■ **Entries drawn from a collection**:

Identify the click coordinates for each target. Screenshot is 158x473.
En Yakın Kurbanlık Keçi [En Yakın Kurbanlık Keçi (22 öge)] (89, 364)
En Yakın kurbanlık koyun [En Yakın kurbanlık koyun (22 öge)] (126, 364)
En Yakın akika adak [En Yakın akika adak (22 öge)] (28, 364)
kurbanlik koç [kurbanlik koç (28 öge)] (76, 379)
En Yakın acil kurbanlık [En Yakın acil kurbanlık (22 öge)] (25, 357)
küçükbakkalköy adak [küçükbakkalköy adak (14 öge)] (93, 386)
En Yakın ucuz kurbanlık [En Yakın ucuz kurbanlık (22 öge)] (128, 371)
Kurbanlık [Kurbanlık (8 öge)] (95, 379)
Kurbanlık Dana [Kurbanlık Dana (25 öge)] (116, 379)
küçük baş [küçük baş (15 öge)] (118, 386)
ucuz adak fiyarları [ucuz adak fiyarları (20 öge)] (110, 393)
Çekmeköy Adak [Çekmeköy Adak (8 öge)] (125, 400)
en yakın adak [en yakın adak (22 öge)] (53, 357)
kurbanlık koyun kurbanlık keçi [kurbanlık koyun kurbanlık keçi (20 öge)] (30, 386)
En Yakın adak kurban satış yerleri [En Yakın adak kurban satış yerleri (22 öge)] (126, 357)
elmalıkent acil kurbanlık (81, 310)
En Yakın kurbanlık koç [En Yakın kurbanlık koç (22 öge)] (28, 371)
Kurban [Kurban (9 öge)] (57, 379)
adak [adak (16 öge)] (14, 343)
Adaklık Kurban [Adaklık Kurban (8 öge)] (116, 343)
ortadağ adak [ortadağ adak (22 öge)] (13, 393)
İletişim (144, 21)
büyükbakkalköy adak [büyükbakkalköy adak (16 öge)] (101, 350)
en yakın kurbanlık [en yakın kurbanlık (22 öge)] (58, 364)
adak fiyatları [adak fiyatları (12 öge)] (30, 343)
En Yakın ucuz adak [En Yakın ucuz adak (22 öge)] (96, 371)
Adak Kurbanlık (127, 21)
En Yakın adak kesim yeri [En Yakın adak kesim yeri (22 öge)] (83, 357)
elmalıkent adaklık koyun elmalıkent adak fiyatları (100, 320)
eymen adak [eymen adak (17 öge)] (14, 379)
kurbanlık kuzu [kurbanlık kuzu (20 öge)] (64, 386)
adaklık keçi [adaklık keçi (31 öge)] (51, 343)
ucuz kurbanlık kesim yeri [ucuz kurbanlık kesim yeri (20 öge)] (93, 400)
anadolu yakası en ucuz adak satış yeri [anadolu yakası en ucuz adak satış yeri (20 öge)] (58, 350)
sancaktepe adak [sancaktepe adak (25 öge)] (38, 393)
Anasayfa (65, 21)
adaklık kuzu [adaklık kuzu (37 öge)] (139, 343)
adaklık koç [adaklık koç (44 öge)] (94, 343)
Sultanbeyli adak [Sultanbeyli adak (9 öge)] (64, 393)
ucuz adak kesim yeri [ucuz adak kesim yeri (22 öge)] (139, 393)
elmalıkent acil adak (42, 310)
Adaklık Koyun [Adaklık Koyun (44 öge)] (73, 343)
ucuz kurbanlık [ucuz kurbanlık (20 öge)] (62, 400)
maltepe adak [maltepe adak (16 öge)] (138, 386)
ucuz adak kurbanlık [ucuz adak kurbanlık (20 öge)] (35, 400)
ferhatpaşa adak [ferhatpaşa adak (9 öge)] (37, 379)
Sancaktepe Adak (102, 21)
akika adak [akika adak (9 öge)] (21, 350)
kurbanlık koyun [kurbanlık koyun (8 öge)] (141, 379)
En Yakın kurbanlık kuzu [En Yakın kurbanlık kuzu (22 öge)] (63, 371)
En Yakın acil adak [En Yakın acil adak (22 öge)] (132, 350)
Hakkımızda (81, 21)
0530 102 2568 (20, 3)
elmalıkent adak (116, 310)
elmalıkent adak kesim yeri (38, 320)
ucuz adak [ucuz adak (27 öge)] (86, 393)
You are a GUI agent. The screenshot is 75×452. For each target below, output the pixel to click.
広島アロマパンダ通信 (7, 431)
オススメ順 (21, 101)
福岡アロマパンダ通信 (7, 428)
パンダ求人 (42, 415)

■ **DIRECTIONS FOR THIS TASK**: Copy out the items above word for word, beginning with the line that contains "ucuz adak kesim yeri [ucuz" and ending after the line that contains "maltepe adak [maltepe".

■ **ANSWER IN FULL**:
ucuz adak kesim yeri [ucuz adak kesim yeri (22 öge)] (139, 393)
elmalıkent acil adak (42, 310)
Adaklık Koyun [Adaklık Koyun (44 öge)] (73, 343)
ucuz kurbanlık [ucuz kurbanlık (20 öge)] (62, 400)
maltepe adak [maltepe adak (16 öge)] (138, 386)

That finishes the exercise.